Rieti, finale del Premio letterario Luis Sepúlveda ospite d'eccezione al teatro Flavio Vespasiano

Il suo primo romanzo è ancora oggi uno dei più famosi, “Il vecchio che leggeva romanzi d'amore” (1989), ambientato in un paesino sperduto del continente sudamericano, dove l’anziano protagonista racconta la sua storia; il romanzo - da cui è stato tratto un film - deve molto all’esperienza dell’autore con i nativi. «La libertà - scrive Sepúlveda - è uno stato di grazia e si è liberi solo mentre si lotta per conquistarla»: una frase che più di ogni altra basta a riassumere la sua scrittura coraggiosa.

Anche nei romanzi e nei racconti successivi, da “Il mondo alla fine del mondo” a “Le rose di Atacama”, da “Storie ribelli” a “Vivere per qualcosa”, la naturale lotta dell’uomo per qualcosa di utile, per i diritti di tutti, era sempre visibile, a volte sottotraccia, in filigrana, oppure in forma più manifesta, indifferibile.
 


A volte tornava a denunciare i pericoli che viveva la democrazia. Di recente, aveva detto che si tratta di un sistema «imperfetto», benché «migliorabile». «Quando vediamo come oggi il sistema democratico si sia trasformato in uno strumento per difendere i privilegi dei detentori del 99% della ricchezza nel mondo, dimenticando gli interessi della grande maggioranza, bene, questo sistema evidentemente è in pericolo».

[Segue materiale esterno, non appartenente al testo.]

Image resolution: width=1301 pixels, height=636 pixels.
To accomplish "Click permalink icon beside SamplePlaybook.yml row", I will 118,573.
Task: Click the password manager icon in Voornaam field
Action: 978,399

In “Il potere dei sogni”, aveva ammesso che le sue storie «sono scritte da un uomo che sogna un mondo migliore, più giusto, più pulito e generoso», da un cileno «che sogna di veder realizzato in questo paese il sogno più bello, quello di sederci tutti con fiducia alla stessa tavola, senza la vergogna di sapere che gli assassini di coloro di cui sentiamo la mancanza non ricevono il giusto castigo».
 
 

I suoi compagni di strada non erano meno sognatori di lui. Aveva scritto “Vivere per qualcosa” con l’ex leader dell’Uruguay, José “Pepe” Mujica, ex guerrigliero dei Tupamaros che qualcuno ha definito, forse senza esagerare, “il presidente più onesto del mondo”.

Sepúlveda veniva spesso in Italia, ospite fisso di festival ed eventi letterari, come autore di punta di Guanda, il suo editore italiano.
L’amore era ricambiato: soltanto da noi, ha venduto oltre otto milioni di copie. Difficilmente i lettori troveranno una voce libera e ispirata quanto la sua.